Un miembro de ese grupo es Antonio Cabrera. Camina con nosotros desde hace muchos años, sobre todo si hay pájaros. Él es el encargado de ir poniéndoles nombre porque es capaz de distinguirlos por su canto. El mirlo, la abubilla, el petirrojo, el tenaz arrendajo. También pone adjetivos y nombres a los árboles, a la época precisa de las flores, a los caminos secretos que recorren la Sierra de Espadán. Desde que Antonio no está aquí, en la tierra, lo imagino en el cielo. No en el cielo de Dios, con los ángeles y los apóstoles, sino en este otro cielo cotidiano y tangible que es el cielo de agosto que atardece ahora mismo delante de mis ojos. Porque sería justo -si existiese algún tipo de justicia en el injusto negocio de vivir- pensar que Antonio ha conseguido convertirse en pájaro.
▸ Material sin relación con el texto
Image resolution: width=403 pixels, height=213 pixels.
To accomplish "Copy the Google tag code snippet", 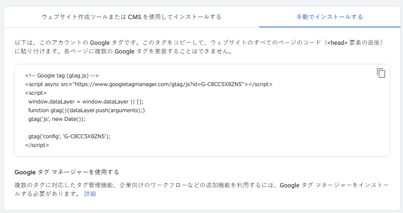I will [381, 73].
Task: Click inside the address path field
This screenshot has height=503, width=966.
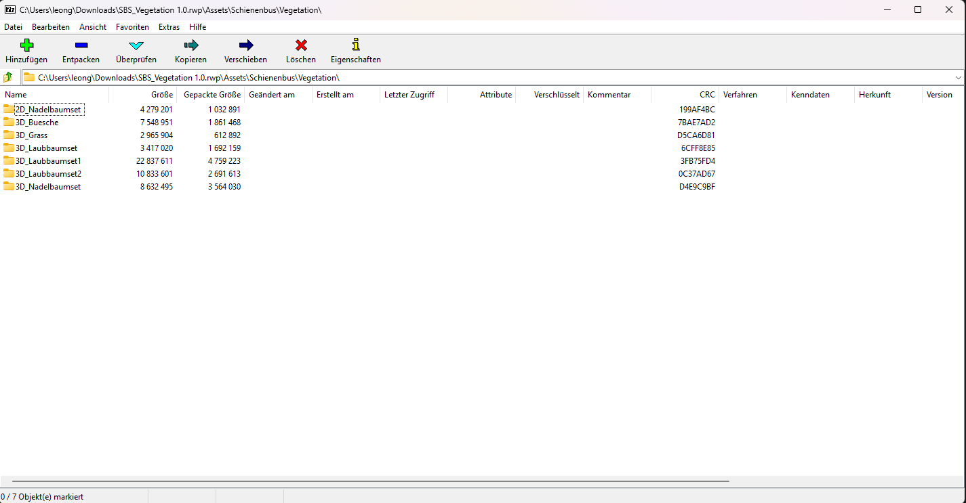Action: tap(475, 77)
Ayer, cuando regresaba de un largo paseo en bici, observé una golondrina dejándose llevar por el viento estival. Planeaba en el aire con las alas abiertas como si estuviera bailando. No creo que fuera a ninguna parte. Más bien parecía estar disfrutando de sus alas, de la tibia caricia del aire en su plumaje, del prodigio del vuelo sin porqué. Pensé en la sensación de dejarse llevar por esa brisa y pensé en Antonio liberado de su cuerpo humano, cantando todo el día entre las ramas y volando bien lejos a pasar el invierno. Sentí una nostalgia repentina de su migración. Fue una de las últimas frases que nos dijo en su casa hace unos meses: en el campo ya deben estar cantando los ruiseñores. También lo escribió en un poema: “En la naturaleza no hay nada melancólico, aseguraba Coleridge (…) pero al considerarla,/al detener su luz,/se abre allí, sin remedio, en la conciencia,/ la exhausta flor mental de la melancolía”. Esta melancolía tan alta que la ausencia de Antonio dibuja en nuestros pies.